> [Exercise details]
Once the line with "You are a computer-use" has been located in the records below, set down that line and all subsequent lines exactly, omitting the pictures.

> [Input material]
------
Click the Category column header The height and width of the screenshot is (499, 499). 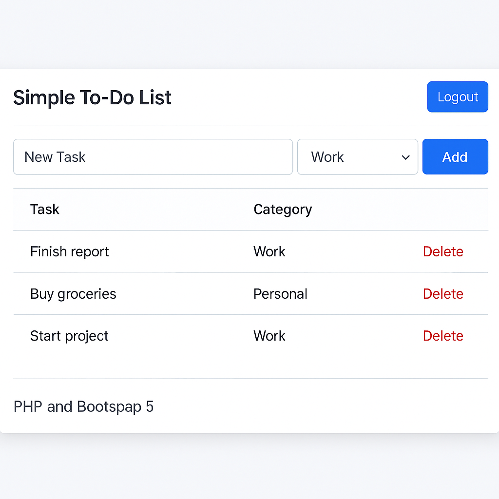tap(283, 210)
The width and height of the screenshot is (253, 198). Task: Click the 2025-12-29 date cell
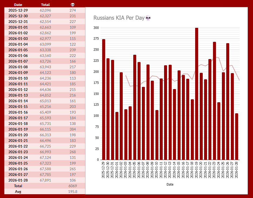[x=18, y=10]
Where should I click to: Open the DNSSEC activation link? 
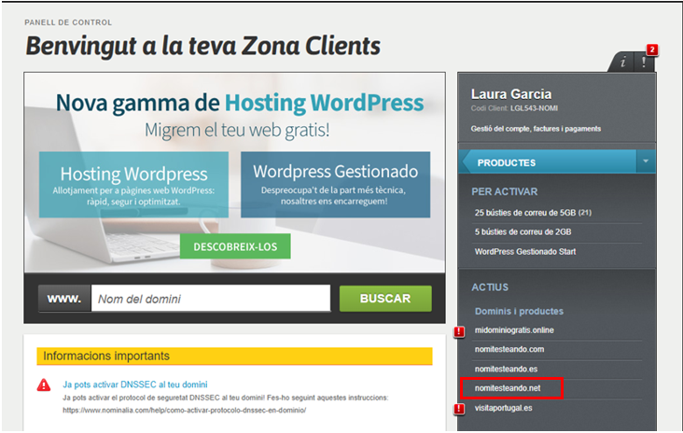click(134, 384)
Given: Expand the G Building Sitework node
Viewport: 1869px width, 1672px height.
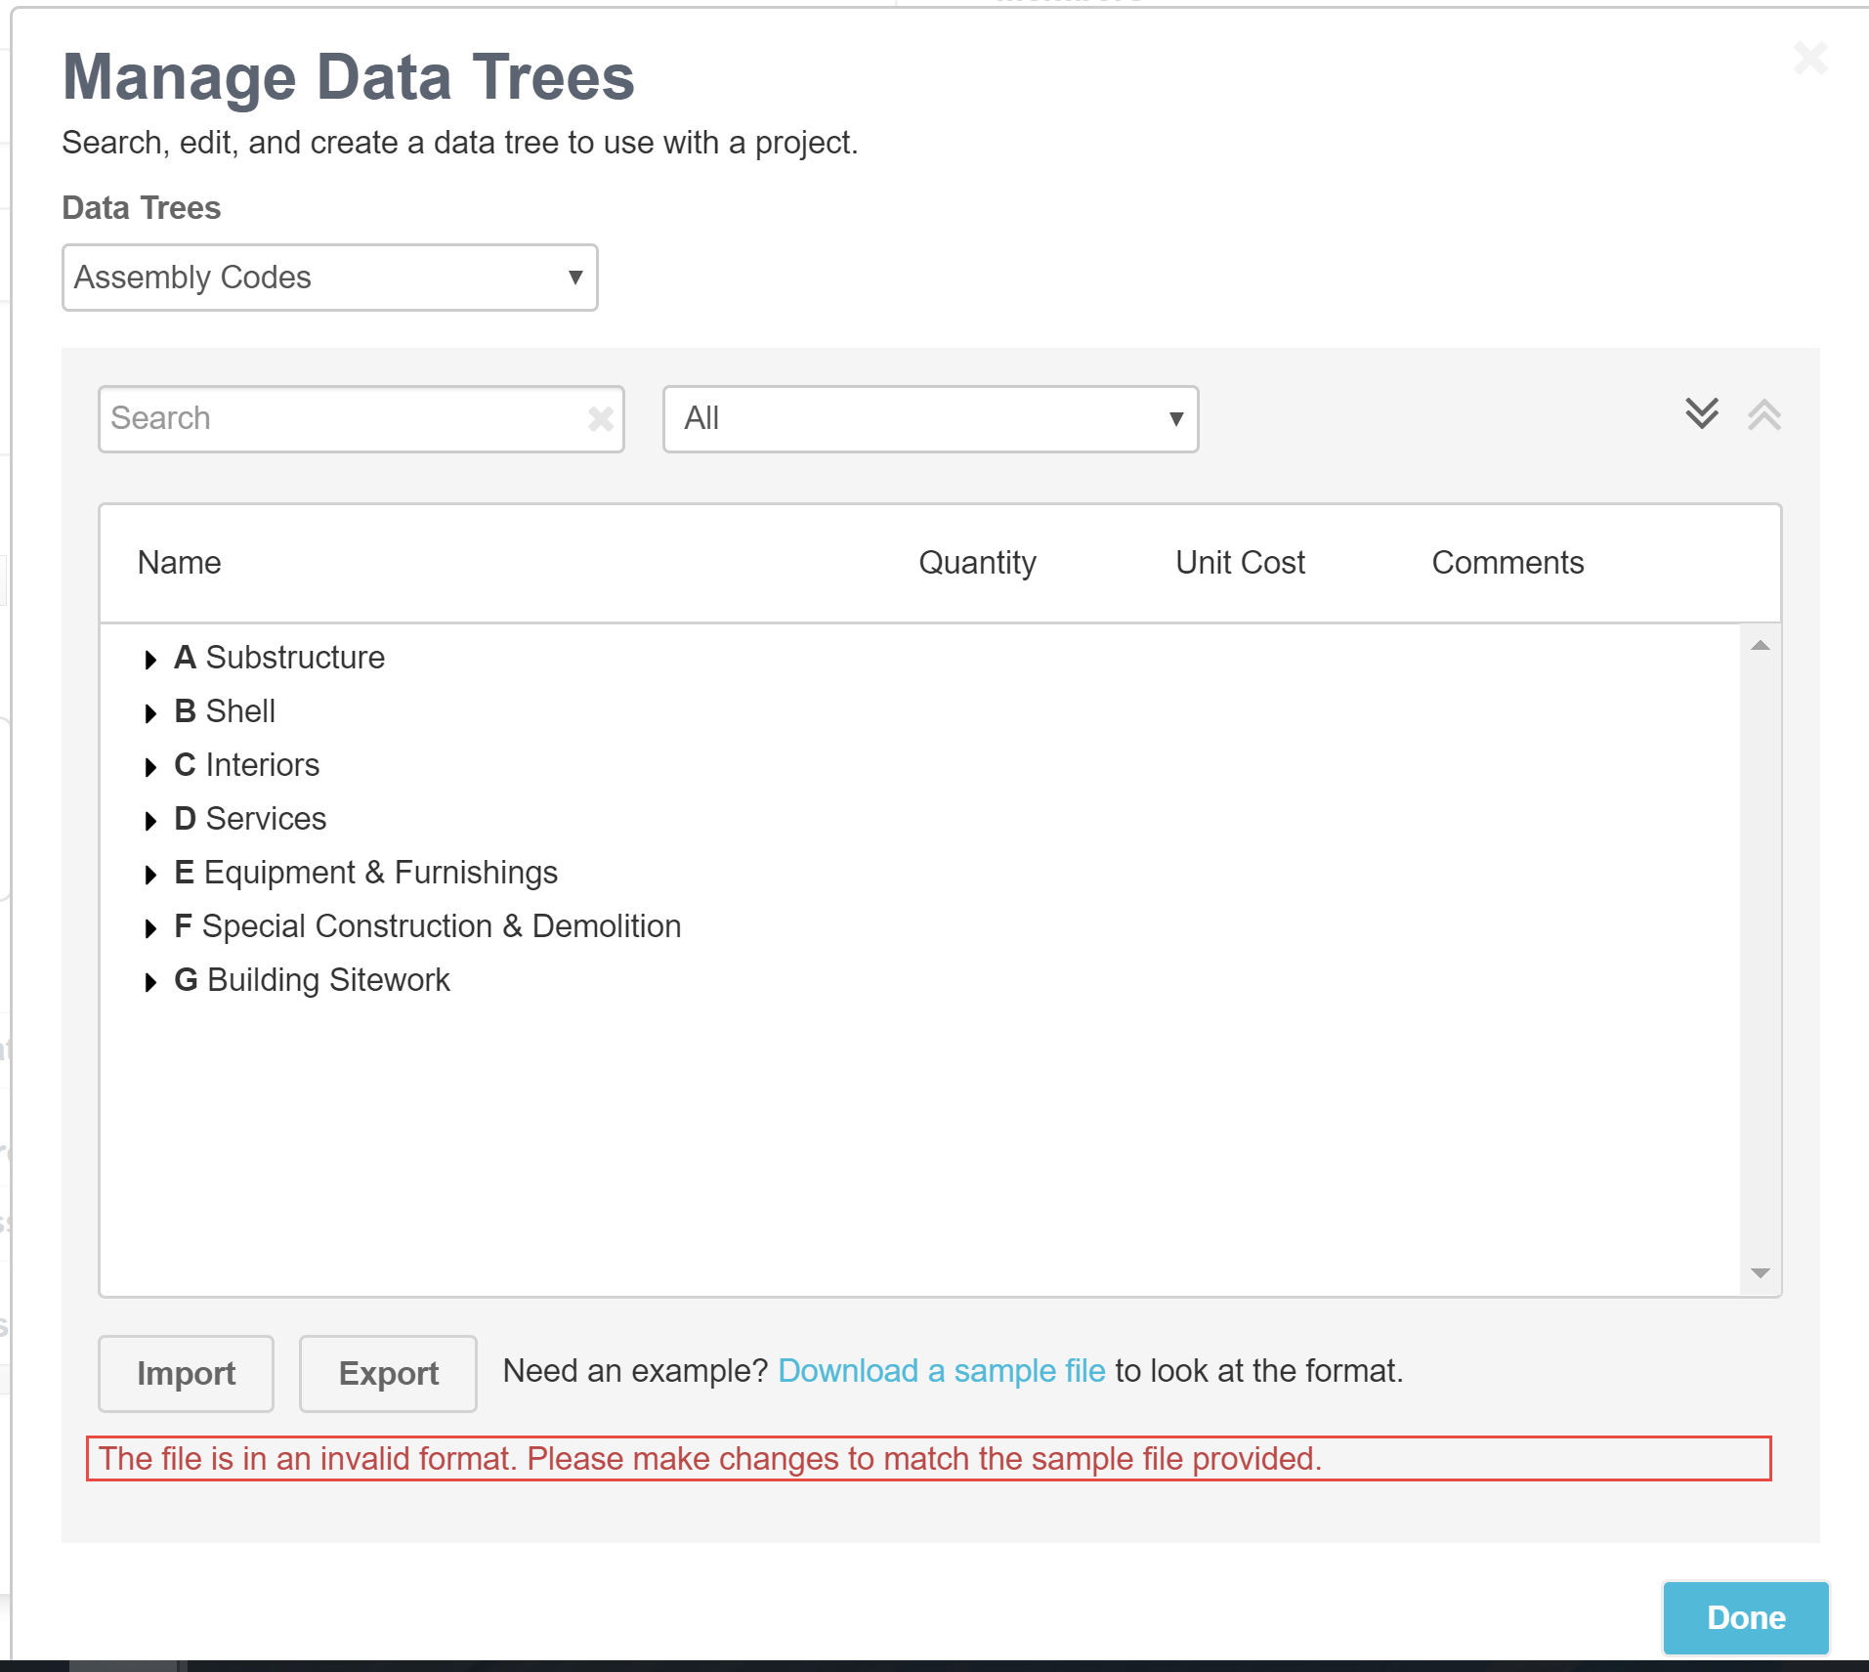Looking at the screenshot, I should click(150, 982).
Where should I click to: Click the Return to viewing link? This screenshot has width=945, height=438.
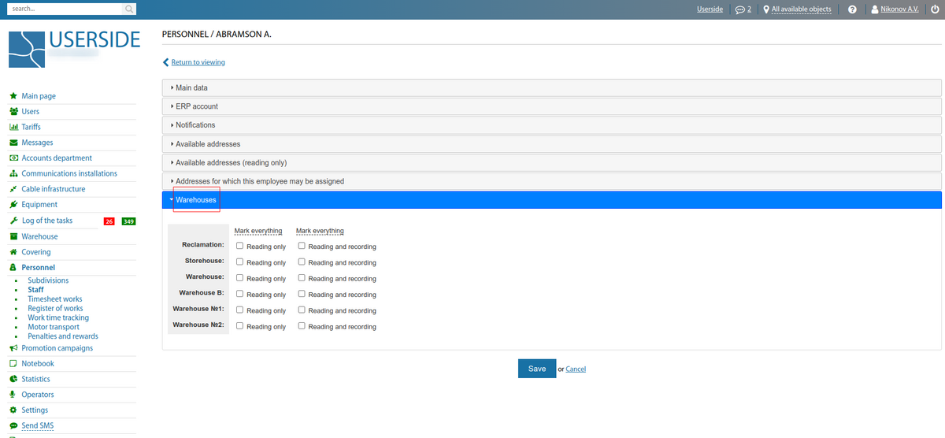click(198, 62)
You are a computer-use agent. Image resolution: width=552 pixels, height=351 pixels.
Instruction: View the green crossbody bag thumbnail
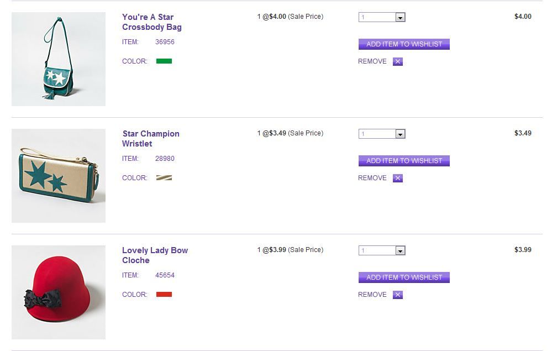(59, 59)
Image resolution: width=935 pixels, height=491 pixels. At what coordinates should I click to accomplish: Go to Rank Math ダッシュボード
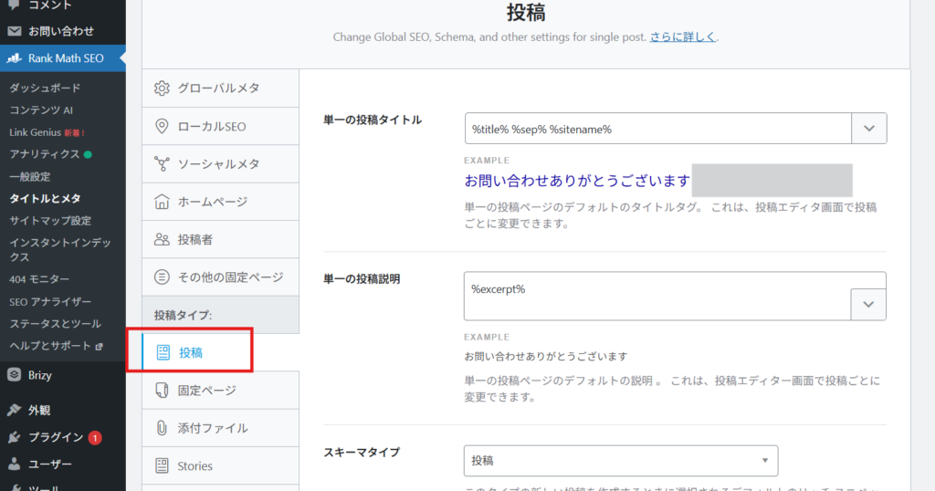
------
> [Answer space]
You are a computer-use agent. Image resolution: width=552 pixels, height=351 pixels.
Instruction: View the green crossbody bag thumbnail
(59, 59)
Image resolution: width=935 pixels, height=491 pixels. At what coordinates should I click to accomplish: Go to Rank Math ダッシュボード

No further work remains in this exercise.